Cosa successe, invece, dopo la pubblicazione del libro? Come in parte preconizzato da Cini e compagni, il quadro dei rapporti tra scienza e società cambiò gradualmente ma radicalmente con il rafforzarsi dei finanziamenti privati nel mondo della ricerca. Di lì a poco (a partire dai primi anni Ottanta) andò a formarsi quella che oggi viene chiamata tecnoscienza. Nei settori medico-farmaceutici, così come nelle biotecnologie e nell’informatica, si aprì una forte interpenetrazione con il mercato, che diventò da allora un attore ineliminabile nello scenario dei legami tra scienza e società. L’Ape e l’Architetto ha quindi la caratteristica unica di essere un libro che vive a cavallo di due epoche. Agli albori della tecnoscienza, ne intuisce sin da subito alcune caratteristiche. Ora che iniziamo a interrogarci sugli squilibri e le problematicità che questo sistema porta, è senza dubbio utile andare a rileggere un documento come questo, nato nel periodo di transizione tra Ieri e Oggi.

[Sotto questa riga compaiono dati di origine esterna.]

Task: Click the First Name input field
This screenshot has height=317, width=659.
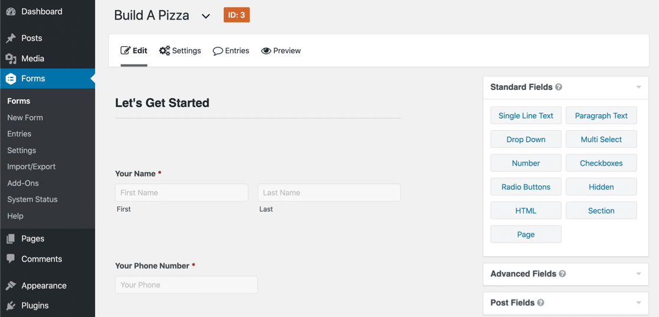Action: tap(181, 193)
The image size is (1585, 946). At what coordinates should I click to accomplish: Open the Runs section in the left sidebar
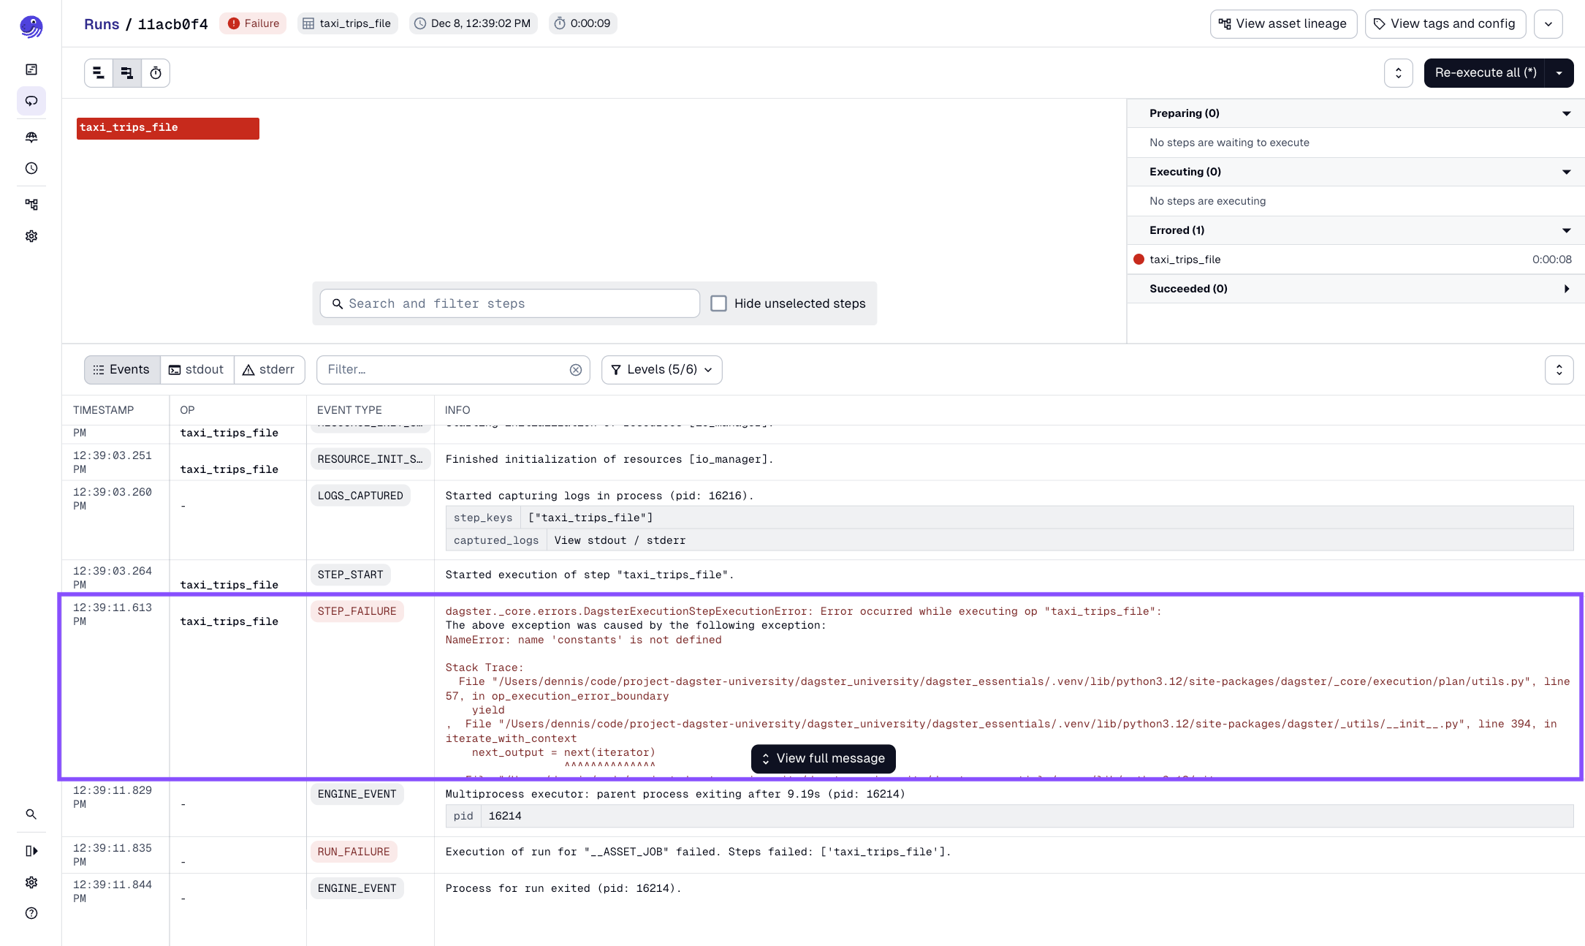click(31, 101)
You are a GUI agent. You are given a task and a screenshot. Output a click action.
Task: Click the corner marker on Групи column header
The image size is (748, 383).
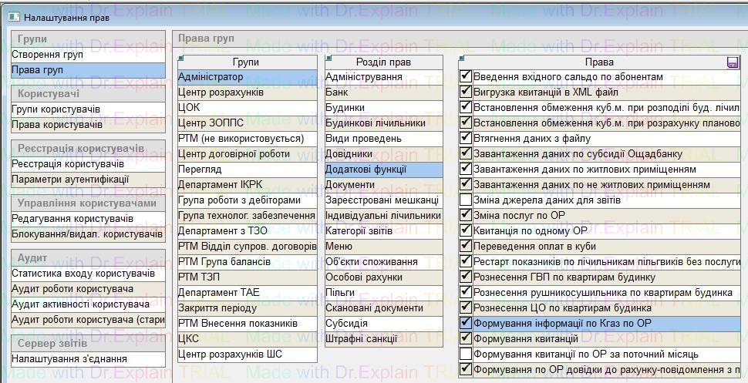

Riproporre a distanza di trentacinque anni un lavoro come L’Ape e l’Architetto, così indissolubilmente legato ai tempi in cui venne scritto, è una mossa editoriale audace ma sicuramente lodevole. Se il libro ha, come detto, un’importanza che potremmo definire “storica”, sarebbe tuttavia un errore quello di guardare oggi a L’Ape e l’Architetto solamente come a un feticcio intellettuale. Al netto dei tanti passaggi legati a un'epoca ormai tramontata, il merito maggiore che va riconosciuto agli autori è infatti quello d’aver affrontato temi importanti e troppo spesso ignorati, sviluppando ragionamenti che si sarebbero rivelati fallaci o lungimiranti a seconda dei casi, ma ponendosi comunque prima di altri domande assolutamente rilevanti sulla scienza e sui contesti che la determinano. Dopo Cini, in pochi in Italia hanno seguito il tentativo di indagare i rapporti tra i meccanismi di produzione scientifica e quelli di organizzazione sociale. Pochissimi tra scienziati e ricercatori. 

Oggi, soprattutto nel nostro paese - ci sembra - assistiamo a una recrudescenza di quello scientismo che il libro aveva all’epoca così lucidamente criticato. Molti saggi e articoli sul tema cedono nuovamente alla tentazione di considerare le scienze naturali e i loro metodi di investigazione come veri in assoluto, uno specchio neutro della realtà, nonché portatori indiscutibili di progresso e democrazia. Riproporre a distanza di trentacinque anni un lavoro come L’Ape e l’Architetto è allora una mossa editoriale audace ma lodevole, e forse addirittura necessaria, che ci fa ricordare nel giorno della sua scomparsa la lucidità e l'audacia intellettuale di Marcello Cini.